The International Cycling Union has stripped Lance Armstrong of his 7 Tour de France wins . UCI president Pat McQuaid said: “Lance Armstrong has no place in cycling. He deserves to be forgotten.”
The UCI is acting in response to a “Reasoned Decision” by USADA , which claims Armstrong presided over “the most sophisticated, professionalised and successful doping programme that sport has ever seen”.
The decision includes the findings that:
“He was not just a part of the doping culture on his team, he enforced and re-enforced it.”
And the conclusion that, with their disposal of Armstrong:
“So ends one of the most sordid chapters in sporting history.”

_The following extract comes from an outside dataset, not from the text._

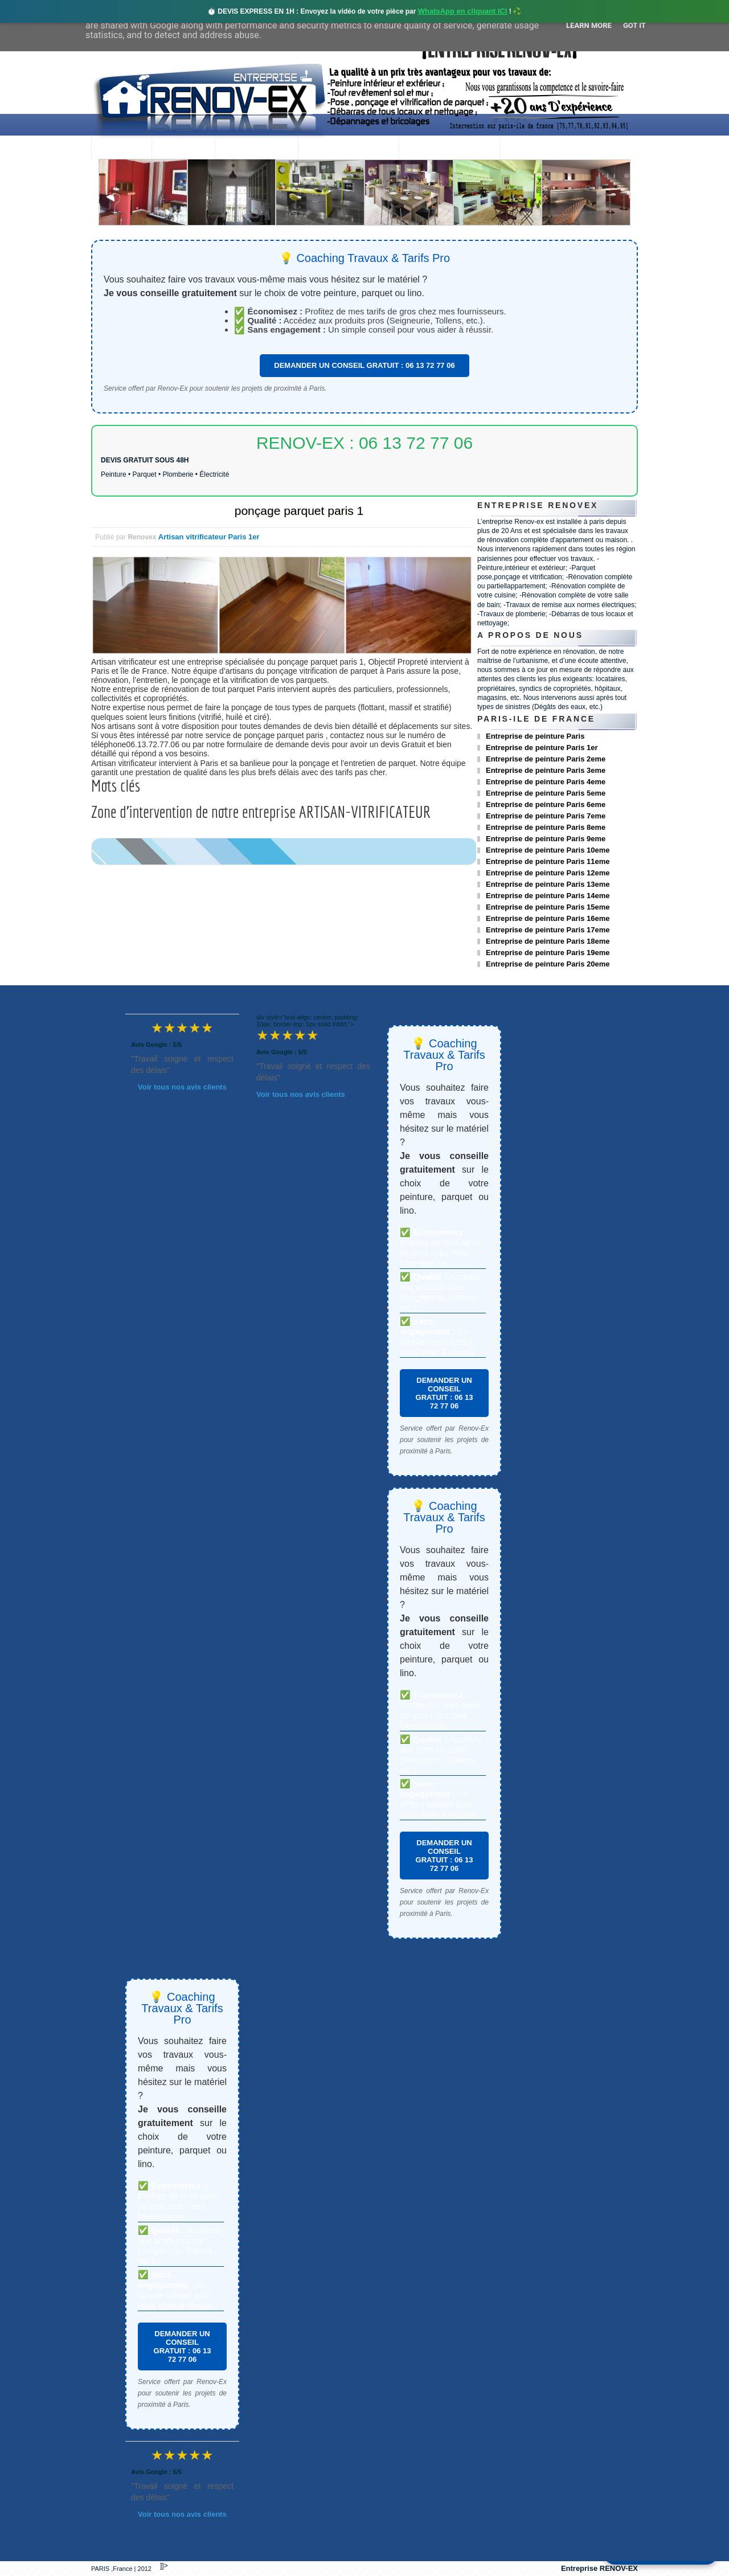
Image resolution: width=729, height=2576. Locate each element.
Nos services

Public condemnation has been swift, and harsh:
“Lance Armstrong has made it hard for anyone to trust cycling”
(British Cycling boss Dave Brailsford) .
“LANCE Armstrong is a creep. A liar, cheat and a bully. So awful is Armstrong, you are right to question whether all his work for cancer patients is not just calculated camouflage to protect his abuse of drugs, his competitors, teammates and supporters.
He is not just part of the drug regime that saturated cycling when he was at his peak, but he has been that culture’s bodyguard. Its enforcer. And he remains so today, arrogantly dismissing the US Anti-Doping Agency findings by telling the world through Twitter that he was “unaffected” by the release of the 1000-page investigation findings. No one in sport has lived a bigger lie.”
The Australian
It is hard in the face of the evidence presented to imagine that Armstrong rode clean. Nevertheless, he has become a scapegoat for endemic problems in cycling and sport that go far beyond the purview of any one rider, however successful and charasmatic.